EXTRACTED MATERIAL:
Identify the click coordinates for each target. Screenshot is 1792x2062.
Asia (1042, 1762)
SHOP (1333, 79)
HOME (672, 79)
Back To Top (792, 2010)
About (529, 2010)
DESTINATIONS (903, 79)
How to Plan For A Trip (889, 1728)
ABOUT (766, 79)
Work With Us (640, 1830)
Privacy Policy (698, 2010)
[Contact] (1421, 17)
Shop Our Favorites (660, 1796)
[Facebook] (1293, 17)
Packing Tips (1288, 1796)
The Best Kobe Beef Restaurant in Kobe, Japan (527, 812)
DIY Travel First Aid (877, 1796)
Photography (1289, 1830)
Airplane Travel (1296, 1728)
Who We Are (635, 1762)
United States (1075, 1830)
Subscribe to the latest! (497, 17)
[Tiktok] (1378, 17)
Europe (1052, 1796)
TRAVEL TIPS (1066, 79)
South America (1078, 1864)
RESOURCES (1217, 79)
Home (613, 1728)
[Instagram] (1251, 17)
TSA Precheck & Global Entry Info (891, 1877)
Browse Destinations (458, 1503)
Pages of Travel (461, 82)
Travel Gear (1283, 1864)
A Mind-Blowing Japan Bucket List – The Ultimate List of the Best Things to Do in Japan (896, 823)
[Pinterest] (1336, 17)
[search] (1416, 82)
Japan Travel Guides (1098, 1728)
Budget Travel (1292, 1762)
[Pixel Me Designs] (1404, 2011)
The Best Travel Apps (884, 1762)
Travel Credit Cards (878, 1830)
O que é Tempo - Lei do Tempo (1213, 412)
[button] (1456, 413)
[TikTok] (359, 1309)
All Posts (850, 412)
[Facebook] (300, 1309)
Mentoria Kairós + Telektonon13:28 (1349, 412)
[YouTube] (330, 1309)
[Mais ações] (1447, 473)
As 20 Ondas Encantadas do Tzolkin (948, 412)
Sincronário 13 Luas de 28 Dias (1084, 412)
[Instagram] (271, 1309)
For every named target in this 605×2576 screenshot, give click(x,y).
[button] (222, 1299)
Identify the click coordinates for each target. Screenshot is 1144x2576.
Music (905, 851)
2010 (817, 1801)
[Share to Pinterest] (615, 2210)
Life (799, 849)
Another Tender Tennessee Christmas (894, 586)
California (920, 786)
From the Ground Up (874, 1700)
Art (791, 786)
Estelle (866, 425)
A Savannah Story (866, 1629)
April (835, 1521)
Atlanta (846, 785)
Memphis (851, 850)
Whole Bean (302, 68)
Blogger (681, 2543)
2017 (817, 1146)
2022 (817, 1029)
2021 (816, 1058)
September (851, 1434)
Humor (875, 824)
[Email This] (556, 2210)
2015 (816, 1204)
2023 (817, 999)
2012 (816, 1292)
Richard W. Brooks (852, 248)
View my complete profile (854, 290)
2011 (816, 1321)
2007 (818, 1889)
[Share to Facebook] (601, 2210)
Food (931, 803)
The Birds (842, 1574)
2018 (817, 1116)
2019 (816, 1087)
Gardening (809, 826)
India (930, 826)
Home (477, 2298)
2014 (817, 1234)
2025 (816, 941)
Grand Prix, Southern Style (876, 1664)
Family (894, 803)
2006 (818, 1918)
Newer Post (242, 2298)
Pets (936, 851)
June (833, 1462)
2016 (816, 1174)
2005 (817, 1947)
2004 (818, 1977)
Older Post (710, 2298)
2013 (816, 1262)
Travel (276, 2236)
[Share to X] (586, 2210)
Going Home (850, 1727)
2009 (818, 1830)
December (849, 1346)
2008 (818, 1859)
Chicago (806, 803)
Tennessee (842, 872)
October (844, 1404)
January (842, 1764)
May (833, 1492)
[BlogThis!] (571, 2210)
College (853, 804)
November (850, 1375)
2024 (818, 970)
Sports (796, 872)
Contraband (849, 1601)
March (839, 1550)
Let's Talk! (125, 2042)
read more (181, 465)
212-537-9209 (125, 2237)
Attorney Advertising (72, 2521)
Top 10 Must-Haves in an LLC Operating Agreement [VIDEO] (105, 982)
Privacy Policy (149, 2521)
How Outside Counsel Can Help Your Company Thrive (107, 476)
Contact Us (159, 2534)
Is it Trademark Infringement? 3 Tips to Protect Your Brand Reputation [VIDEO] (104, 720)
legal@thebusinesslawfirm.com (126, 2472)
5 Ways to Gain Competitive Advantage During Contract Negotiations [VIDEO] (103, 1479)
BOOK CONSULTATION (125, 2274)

TASK DESCRIPTION: Look back at the entries above and repeat, unchanged, every line from the line holding "[Pixel Me Designs] (1404, 2011)" through the line holding "Life (799, 849)".

RESPONSE AREA:
[Pixel Me Designs] (1404, 2011)
The Best Travel Apps (884, 1762)
Travel Credit Cards (878, 1830)
O que é Tempo - Lei do Tempo (1213, 412)
[button] (1456, 413)
[TikTok] (359, 1309)
All Posts (850, 412)
[Facebook] (300, 1309)
Mentoria Kairós + Telektonon13:28 (1349, 412)
[YouTube] (330, 1309)
[Mais ações] (1447, 473)
As 20 Ondas Encantadas do Tzolkin (948, 412)
Sincronário 13 Luas de 28 Dias (1084, 412)
[Instagram] (271, 1309)
For every named target in this 605×2576 screenshot, give click(x,y).
[button] (222, 1299)
Identify the click coordinates for each target. Screenshot is 1144x2576.
Music (905, 851)
2010 (817, 1801)
[Share to Pinterest] (615, 2210)
Life (799, 849)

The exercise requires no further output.